* **PROBLEM TO WORK ON**:
In the Budget article below, copy out everything from "said he did" down to "all be cancelled.", switching "public assent" to "public support".

* **EXTRACT**:
The 5% reduced rate of VAT will be extended for six months to September 30, with Mr Sunak telling MPs: “Even then, we won’t go straight back to the 20% rate.

“We’ll have an interim rate of 12.5% for another six months; not returning to the standard rate until April next year. In total, we’re cutting VAT next year by almost £5 billion.”

On stamp duty, Mr Sunak told MPs: “I can announce today the £500,000 nil rate band will not end on March 31, it will end on June 30.

“Then, to smooth the transition back to normal, the nil rate band will be £250,000, double its standard level, until the end of September – and we will only return to the usual level of £125,000 from October 1.”

The chancellor told MPs the total Covid-19 support package amounted to £352 billion.

He said: “Coronavirus has caused one of the largest, most comprehensive and sustained economic shocks this country has ever faced and, by any objective analysis, this Government has delivered one of the largest, most comprehensive and sustained responses this country has ever seen.”

Mr Sunak said borrowing costs are “affordable right now” but warned interest rates and inflation may not stay low.

He told MPs: “This Budget is not the time to set detailed fiscal rules, with precise targets and dates to achieve them by – I don’t believe that would be sensible.

“But I do want to be honest about what I mean by sustainable public finances, and how I plan to achieve them.”

Borrowing will fall to 4.5% of GDP in 2022/23, 3.5% in 2023/24 then 2.9% and 2.8% in the following two years due to action he is taking.

He told MPs: “While underlying debt rises from 88.8% of GDP this year to 93.8% next year, it then peaks at 97.1% in 2023/24, before stabilising and falling slightly to 97% and 96.8% in the final two years of the forecast.”


Chancellor of the Exchequer Rishi Sunak delivering his Budget to the House of Commons. Picture date:

Chancellor of the Exchequer Rishi Sunak delivering his Budget to the House of Commons. Picture date: Wednesday March 3, 2021. - Credit: PA

The Chancellor went on: “The amount we’ve borrowed is only comparable with the amount we borrowed during the two world wars. It is going to be the work of many governments, over many decades, to pay it back.

“Just as it would be irresponsible to withdraw support too soon, it would also be irresponsible to allow our future borrowing and debt to rise unchecked. When crises come, we need to be able to act. And we need the fiscal freedom to act. A freedom that you only have if you start with public finances in a good place.”

Mr Sunak said the Government will not raise the rates of income tax, national insurance, or VAT.

But he added: “Instead, our first step is to freeze personal tax thresholds.”

The Chancellor went on: “We will of course deliver our promise to increase it again next year to £12,570, but we will then keep it at this more generous level until April 2026.

“The higher rate threshold will similarly be increased next year, to £50,270, and will then also remain at that level for the same period.”

Fuel duty - and duty on alcoholic drinks - were frozen for another year. Mr Sunak said: 

said he did not believe it would be right to increase the rates of tax on working people, telling MPs: “I believe our approach, while bold, is compatible with our duty as a fiscally responsible and business friendly government.

“This is the right choice and I’m confident it will command public assent.”

On duties, Mr Sunak told MPs: “I can confirm that the planned increases in duties for spirits – like Scotch Whisky – wine, cider and beer will all be cancelled.

“All alcohol duties frozen for the second year in a row – only the third time in two decades.

“And right now, to keep the cost of living low, I’m not prepared to increase the cost of a tank of fuel. So the planned increase in fuel duty is also cancelled.”

* **INFORMATION SHOWN**:
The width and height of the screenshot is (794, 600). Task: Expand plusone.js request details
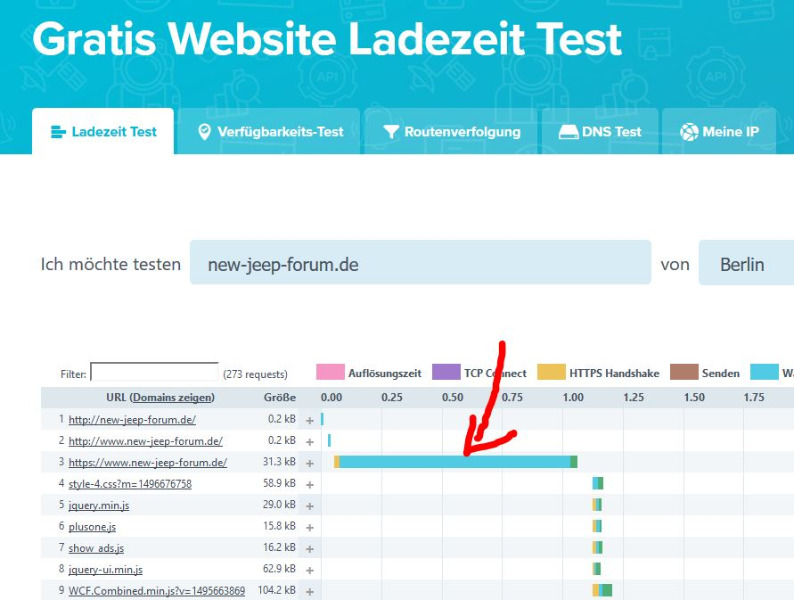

* **TASK SOLUTION**:
said he did not believe it would be right to increase the rates of tax on working people, telling MPs: “I believe our approach, while bold, is compatible with our duty as a fiscally responsible and business friendly government.

“This is the right choice and I’m confident it will command public support.”

On duties, Mr Sunak told MPs: “I can confirm that the planned increases in duties for spirits – like Scotch Whisky – wine, cider and beer will all be cancelled.